On the absence of quantitatively critical measure equivalence couplings

TL;DR

This paper investigates the limits of integrability for cocycles in measure equivalence couplings between finitely generated groups, showing that certain critical thresholds are not attainable, thus clarifying the boundaries of existing bounds.

Contribution

It provides a negative answer to the open question about the integrability at critical thresholds, demonstrating that these bounds are not sharp in some cases.

Findings

Critical integrability thresholds cannot be achieved in certain group cocycles.

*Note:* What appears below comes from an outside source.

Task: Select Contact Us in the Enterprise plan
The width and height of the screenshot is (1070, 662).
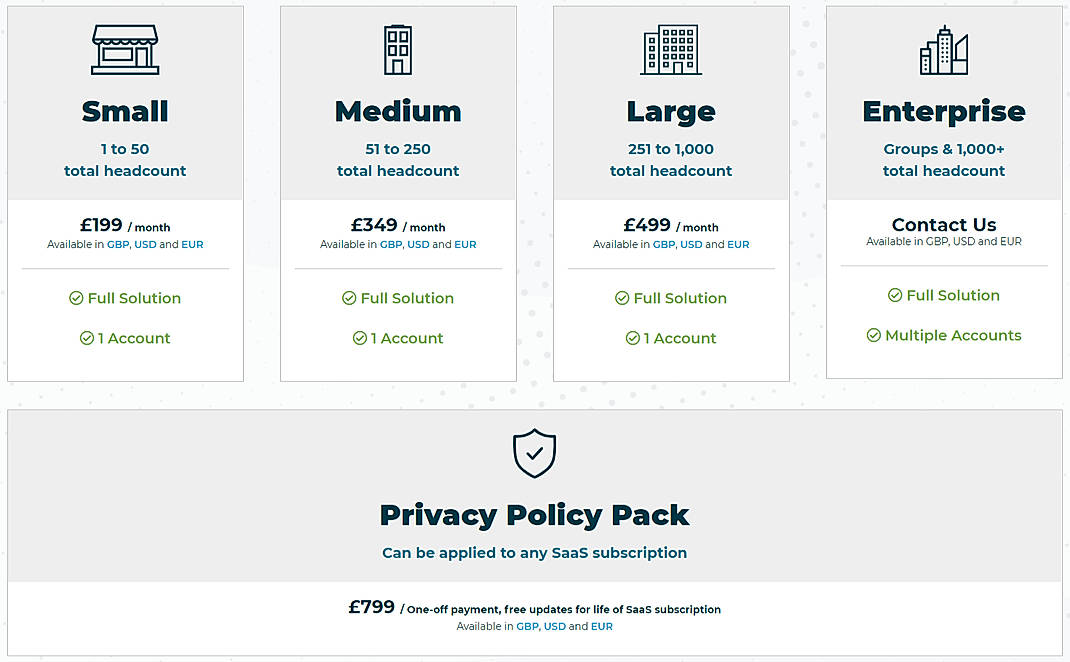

Explicit examples show the non-attainability of the critical $L^p$ bounds.

The results refine understanding of measure equivalence and cocycle integrability limits.

Abstract

Given a measure equivalence coupling between two finitely generated groups, Delabie, Koivisto, Le Ma\^itre and Tessera have found explicit upper bounds on how integrable the associated cocycles can be. These bounds are optimal in many cases but the integrability of the cocycles with respect to these critical thresholds remained unclear. For instance, a cocycle from $\mathbb{Z}^{k+\ell}$ to $\mathbb{Z}^{k}$ can be $\mathrm{L}^p$ for all $p<\frac{k}{k+\ell}$ but not for $p>\frac{k}{k+\ell}$, and the case $p=\frac{k}{k+\ell}$ was an open question which we answer by the negative. Our main result actually yields much more examples where the integrability threshold given by Delabie-Koivisto-Le Ma\^itre-Tessera Theorems cannot be reached.